Listing:
++++++

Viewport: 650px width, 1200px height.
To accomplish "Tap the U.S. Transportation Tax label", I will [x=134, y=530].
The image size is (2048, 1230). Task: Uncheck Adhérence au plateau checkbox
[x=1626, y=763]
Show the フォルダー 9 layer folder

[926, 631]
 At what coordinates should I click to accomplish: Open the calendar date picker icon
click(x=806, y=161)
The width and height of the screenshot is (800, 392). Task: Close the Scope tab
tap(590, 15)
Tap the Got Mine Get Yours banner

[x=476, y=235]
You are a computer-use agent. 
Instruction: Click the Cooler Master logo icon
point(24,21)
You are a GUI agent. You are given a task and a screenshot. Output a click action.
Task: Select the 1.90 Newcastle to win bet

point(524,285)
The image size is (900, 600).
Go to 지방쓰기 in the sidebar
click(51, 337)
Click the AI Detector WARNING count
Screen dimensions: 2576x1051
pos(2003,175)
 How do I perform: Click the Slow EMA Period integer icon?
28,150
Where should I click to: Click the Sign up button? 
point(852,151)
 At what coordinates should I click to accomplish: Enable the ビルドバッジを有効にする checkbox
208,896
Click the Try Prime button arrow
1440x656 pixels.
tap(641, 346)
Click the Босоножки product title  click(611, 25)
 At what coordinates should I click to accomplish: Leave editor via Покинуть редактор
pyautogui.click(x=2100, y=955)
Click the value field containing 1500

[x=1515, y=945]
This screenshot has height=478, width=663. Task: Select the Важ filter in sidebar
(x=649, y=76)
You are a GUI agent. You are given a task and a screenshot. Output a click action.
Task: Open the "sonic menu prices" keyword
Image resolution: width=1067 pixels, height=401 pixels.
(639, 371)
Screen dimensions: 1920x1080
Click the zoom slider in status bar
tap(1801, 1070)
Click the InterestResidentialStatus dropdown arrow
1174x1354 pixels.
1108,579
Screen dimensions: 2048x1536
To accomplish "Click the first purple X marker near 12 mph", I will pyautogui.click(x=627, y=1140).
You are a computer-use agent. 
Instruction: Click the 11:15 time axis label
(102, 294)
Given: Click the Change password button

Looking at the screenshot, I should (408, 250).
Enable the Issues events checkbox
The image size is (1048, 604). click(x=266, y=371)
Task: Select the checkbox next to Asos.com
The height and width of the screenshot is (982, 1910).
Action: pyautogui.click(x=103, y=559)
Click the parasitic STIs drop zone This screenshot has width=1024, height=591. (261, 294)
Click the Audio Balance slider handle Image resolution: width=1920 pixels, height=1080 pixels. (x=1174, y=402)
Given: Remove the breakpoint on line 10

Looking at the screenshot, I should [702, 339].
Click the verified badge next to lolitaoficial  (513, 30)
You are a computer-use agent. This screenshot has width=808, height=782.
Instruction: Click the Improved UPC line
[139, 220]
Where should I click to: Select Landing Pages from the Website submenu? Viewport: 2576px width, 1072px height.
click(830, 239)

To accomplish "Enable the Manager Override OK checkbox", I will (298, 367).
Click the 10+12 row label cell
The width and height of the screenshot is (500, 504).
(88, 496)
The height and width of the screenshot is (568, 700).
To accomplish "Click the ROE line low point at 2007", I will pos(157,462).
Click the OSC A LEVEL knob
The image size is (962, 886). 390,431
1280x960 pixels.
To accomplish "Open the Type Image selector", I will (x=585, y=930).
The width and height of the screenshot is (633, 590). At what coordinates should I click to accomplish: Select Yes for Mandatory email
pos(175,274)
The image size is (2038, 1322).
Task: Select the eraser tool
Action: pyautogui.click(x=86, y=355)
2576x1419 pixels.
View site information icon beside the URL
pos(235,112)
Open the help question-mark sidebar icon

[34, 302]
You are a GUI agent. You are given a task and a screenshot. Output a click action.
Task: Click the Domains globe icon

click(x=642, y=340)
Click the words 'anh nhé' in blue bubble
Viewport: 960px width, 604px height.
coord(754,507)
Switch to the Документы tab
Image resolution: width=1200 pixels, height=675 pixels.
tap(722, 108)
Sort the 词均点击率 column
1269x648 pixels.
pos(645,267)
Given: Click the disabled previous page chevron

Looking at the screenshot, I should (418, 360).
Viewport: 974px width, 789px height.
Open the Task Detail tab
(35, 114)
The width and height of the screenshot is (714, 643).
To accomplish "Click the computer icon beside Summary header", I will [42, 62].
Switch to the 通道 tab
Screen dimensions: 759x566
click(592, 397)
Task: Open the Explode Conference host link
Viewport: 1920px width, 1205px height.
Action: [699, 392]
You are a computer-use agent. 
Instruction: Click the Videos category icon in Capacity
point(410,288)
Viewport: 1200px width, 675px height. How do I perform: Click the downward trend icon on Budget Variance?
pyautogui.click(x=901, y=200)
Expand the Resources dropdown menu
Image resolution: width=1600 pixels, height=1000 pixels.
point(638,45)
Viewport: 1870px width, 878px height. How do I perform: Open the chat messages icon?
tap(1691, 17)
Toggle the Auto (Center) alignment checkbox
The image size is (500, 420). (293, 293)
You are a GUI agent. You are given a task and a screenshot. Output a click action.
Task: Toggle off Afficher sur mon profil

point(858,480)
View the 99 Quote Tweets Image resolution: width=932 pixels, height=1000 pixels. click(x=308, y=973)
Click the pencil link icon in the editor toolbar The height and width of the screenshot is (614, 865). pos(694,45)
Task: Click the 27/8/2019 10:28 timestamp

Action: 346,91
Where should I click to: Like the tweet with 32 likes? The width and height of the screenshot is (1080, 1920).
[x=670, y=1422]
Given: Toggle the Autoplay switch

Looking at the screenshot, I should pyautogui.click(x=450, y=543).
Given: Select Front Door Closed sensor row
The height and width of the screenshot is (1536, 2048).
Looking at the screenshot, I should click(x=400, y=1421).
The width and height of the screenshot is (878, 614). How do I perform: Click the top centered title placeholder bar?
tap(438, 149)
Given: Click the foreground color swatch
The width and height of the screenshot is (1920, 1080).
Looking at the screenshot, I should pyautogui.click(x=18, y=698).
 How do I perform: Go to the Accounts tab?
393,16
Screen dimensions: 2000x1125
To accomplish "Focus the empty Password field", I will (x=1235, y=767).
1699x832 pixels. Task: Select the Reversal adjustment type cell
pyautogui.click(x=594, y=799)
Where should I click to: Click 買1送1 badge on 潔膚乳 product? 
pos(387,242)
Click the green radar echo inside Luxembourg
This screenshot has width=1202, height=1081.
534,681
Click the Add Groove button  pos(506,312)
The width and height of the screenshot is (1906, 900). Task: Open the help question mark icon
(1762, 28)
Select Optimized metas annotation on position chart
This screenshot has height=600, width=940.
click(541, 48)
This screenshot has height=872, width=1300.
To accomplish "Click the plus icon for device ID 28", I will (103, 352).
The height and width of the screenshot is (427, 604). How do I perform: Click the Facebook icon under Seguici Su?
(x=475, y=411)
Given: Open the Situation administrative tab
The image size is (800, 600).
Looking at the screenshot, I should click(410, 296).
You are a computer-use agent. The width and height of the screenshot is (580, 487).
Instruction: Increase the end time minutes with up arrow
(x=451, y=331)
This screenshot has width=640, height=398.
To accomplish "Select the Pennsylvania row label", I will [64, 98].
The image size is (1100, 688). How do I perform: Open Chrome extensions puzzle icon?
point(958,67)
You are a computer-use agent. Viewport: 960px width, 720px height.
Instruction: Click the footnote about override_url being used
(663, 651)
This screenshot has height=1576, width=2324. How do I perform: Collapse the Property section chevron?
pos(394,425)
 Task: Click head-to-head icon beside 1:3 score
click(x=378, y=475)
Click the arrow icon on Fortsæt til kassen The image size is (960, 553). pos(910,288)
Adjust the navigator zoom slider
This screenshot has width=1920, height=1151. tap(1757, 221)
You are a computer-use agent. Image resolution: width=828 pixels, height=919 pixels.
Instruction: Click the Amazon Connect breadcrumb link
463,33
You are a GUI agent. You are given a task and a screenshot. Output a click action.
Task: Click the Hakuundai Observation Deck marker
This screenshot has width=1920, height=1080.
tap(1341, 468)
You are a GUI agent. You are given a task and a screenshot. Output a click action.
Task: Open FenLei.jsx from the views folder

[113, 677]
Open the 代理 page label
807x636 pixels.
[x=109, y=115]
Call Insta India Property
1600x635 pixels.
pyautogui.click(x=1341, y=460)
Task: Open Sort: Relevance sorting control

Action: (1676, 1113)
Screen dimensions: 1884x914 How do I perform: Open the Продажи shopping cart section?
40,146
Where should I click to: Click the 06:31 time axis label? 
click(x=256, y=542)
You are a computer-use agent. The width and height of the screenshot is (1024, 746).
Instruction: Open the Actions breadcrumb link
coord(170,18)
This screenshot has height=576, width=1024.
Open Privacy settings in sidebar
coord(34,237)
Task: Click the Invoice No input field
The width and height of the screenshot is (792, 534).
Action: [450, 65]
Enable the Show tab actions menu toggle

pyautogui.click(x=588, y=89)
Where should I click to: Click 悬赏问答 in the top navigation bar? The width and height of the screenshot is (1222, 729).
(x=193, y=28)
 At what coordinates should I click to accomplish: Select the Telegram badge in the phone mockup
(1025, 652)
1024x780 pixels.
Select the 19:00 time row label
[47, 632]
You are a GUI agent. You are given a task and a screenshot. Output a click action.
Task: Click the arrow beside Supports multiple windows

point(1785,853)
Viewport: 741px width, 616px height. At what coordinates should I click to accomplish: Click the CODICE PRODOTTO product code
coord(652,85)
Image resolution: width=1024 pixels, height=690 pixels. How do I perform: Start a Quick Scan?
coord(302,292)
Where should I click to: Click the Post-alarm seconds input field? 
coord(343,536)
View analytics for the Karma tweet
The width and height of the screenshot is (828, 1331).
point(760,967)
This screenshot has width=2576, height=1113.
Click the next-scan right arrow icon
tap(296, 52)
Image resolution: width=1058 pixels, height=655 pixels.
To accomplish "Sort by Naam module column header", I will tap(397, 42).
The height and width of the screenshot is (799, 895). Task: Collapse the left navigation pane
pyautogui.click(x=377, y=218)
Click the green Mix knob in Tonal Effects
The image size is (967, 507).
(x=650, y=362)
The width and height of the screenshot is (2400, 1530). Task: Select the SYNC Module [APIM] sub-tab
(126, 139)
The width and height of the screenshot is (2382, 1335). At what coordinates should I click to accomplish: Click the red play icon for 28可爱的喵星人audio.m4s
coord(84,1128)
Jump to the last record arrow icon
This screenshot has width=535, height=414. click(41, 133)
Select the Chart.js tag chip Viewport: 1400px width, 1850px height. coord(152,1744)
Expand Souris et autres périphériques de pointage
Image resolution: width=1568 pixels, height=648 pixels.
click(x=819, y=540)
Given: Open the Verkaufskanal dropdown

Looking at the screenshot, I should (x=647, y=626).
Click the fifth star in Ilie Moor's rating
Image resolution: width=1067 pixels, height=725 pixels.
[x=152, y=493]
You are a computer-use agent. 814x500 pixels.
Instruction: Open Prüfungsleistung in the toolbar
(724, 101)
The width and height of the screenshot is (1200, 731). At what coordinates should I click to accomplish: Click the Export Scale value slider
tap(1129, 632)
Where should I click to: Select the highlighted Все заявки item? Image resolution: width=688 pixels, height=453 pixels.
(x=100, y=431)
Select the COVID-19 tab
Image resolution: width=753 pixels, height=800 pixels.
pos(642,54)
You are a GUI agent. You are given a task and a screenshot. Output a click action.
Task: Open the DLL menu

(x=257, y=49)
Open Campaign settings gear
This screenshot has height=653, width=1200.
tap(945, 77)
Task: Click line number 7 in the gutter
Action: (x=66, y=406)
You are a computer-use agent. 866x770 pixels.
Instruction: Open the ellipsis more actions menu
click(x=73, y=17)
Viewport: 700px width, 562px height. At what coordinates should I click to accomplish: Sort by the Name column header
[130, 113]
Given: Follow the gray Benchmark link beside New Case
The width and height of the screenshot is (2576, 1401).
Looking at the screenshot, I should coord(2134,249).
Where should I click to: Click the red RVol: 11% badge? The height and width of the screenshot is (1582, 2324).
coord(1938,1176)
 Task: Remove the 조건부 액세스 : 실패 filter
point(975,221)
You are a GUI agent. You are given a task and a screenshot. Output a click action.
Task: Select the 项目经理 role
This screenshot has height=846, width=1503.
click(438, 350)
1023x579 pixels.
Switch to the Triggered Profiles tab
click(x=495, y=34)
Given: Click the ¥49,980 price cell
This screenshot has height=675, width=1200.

++++++

Exercise brief: Could you reproduce, character for character, the lines of the material above, from the line containing "Task: Select the checkbox next to Asos.com" through the line containing "Click the verified", with both of those lines included?

Correct result:
Task: Select the checkbox next to Asos.com
The height and width of the screenshot is (982, 1910).
Action: pyautogui.click(x=103, y=559)
Click the parasitic STIs drop zone This screenshot has width=1024, height=591. (261, 294)
Click the Audio Balance slider handle Image resolution: width=1920 pixels, height=1080 pixels. (x=1174, y=402)
Given: Remove the breakpoint on line 10

Looking at the screenshot, I should [702, 339].
Click the verified badge next to lolitaoficial  (513, 30)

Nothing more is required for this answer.